The Court nonetheless finds that Plaintiffs have adequately alleged Hyundai's knowledge of the alleged stalling defect. The Court agrees that some of Plaintiffs' knowledge allegations are the kinds of generic boilerplate rejected by Wilson and subsequent cases. See, e.g., Grodzitsky v. Am. Honda Motor Co. Inc., No. 2:12–cv–1142–SVW–PLA, 2013 WL 690822, at *6 (C.D.Cal. Feb. 19, 2013). Here, however, Plaintiffs provide more than merely conclusory allegations of knowledge. See Falco v. Nissan N. Am. Inc., No. CV 13–00686 DDP MANX, 2013 WL 5575065, at *6 (C.D.Cal. Oct. 10, 2013) (“in the present case, unlike in Wilson and Grodzitsky, Plaintiffs have alleged particular facts which make Plaintiffs' allegations more than merely speculative or conclusory.”); MacDonald v. Ford Motor Co., 37 F.Supp.3d 1087, 1095–96 (N.D.Cal.2014) (“Dispositive in each of Mui Ho and Grodzitsky was whether the plaintiffs provided additional information supporting their allegations.”); Mui Ho, 931 F.Supp. 2d at 998. Specifically, in addition to alleging Defendants had exclusive access to information about the stalling defect sooner, Plaintiffs allege a connection between pre–2014 TSBs aimed at the Santa Fes' throttle and Engine Control Module, the use of both (as documented in NHTSA complaints and the named plaintiffs' own allegations) to address stalling, and Hyundai's resulting knowledge (through monitoring the NHTSA database). See SAC ¶¶ 8–11, 41, 68, 80. Thus, even though Hyundai's most recent TSB post-dates Plaintiffs' Santa Fe purchases by at least 22 months, the knowledge Plaintiffs allege came significantly earlier. Defendants' arguments to the contrary stressing that there is no connection between these early TSBs and the stalling defect may (or may not) prove superior at a later stage of litigation. See MTD Reply at 67. But at this stage, where the Court is bound to accept the pleadings as true, the pleadings form a plausible basis for belief that Defendants knew or reasonably should have known of a defect (which per the earlier section they had a duty to disclose).

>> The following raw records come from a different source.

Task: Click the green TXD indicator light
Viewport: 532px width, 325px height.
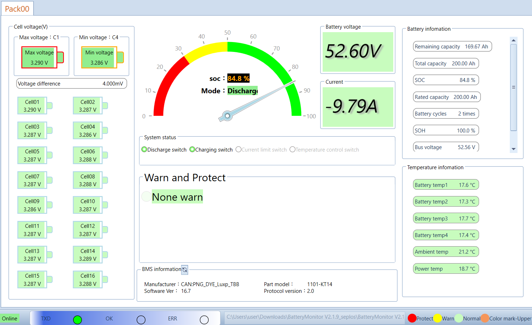Action: point(77,320)
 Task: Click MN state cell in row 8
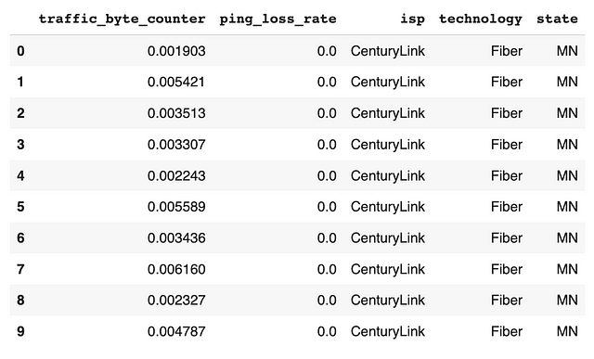(567, 301)
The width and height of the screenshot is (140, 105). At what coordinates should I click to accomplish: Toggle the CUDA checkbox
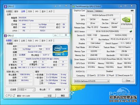98,75
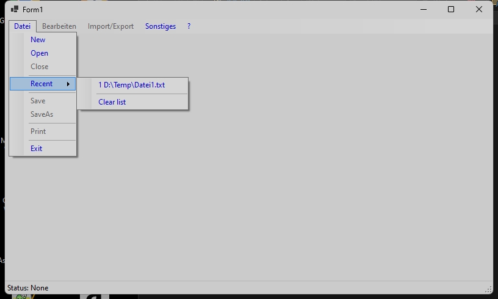The width and height of the screenshot is (498, 299).
Task: Open recent file D:\Temp\Datei1.txt
Action: (x=132, y=85)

This conclusion is further supported by Parenteau v. Gen. Motors, LLC, No. CV 14–04961–RGK MANX, 2015 WL 1020499, at *6 (C.D.Cal. Mar. 5, 2015) (discussing Falco, Wilson, and Mui Ho, 931 F.Supp.2d at 998 (where allegations of internal testing and reporting were sufficient when coupled with allegation that manufacturer issued two technical service bulletins regarding the defect)).

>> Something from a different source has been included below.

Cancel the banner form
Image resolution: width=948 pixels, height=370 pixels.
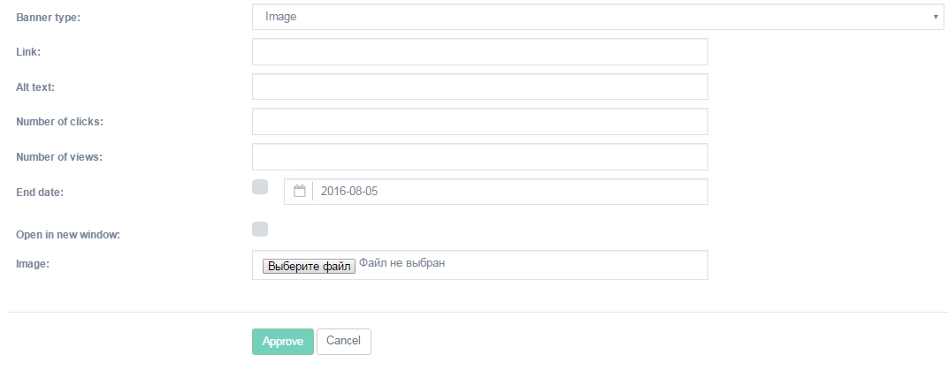pyautogui.click(x=343, y=341)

ii. Duty to Disclose on Used Vehicles

Defendants' argument regarding used vehicle purchases appears to be derivative of their contention that they had no duty to disclose. Accordingly, their argument to dismiss Plaintiffs Jaffe and Saitta (both of whom purchased used Santa Fes) also fails. See MTD at 16.

To the extent Hyundai argues that because used cars are sold between private parties, and it would be an “impossibility” for it to “inject itself into each transaction” and disclose the existence of the alleged stalling defect, that concern is misplaced. Reply at 9. Disclosures can take many forms and do not necessarily require a manufacturer to be aware of or participate in private transactions. However, to the extent this is actually a privity argument, the Court separately considers this matter later herein.

iii. TREAD Act

As the Court has found that Plaintiffs adequately pleaded an independent basis for their UCL claim, the Court need not address Defendants' arguments regarding the TREAD Act. See 49 U.S.C. §§ 30118(c), 30119(a).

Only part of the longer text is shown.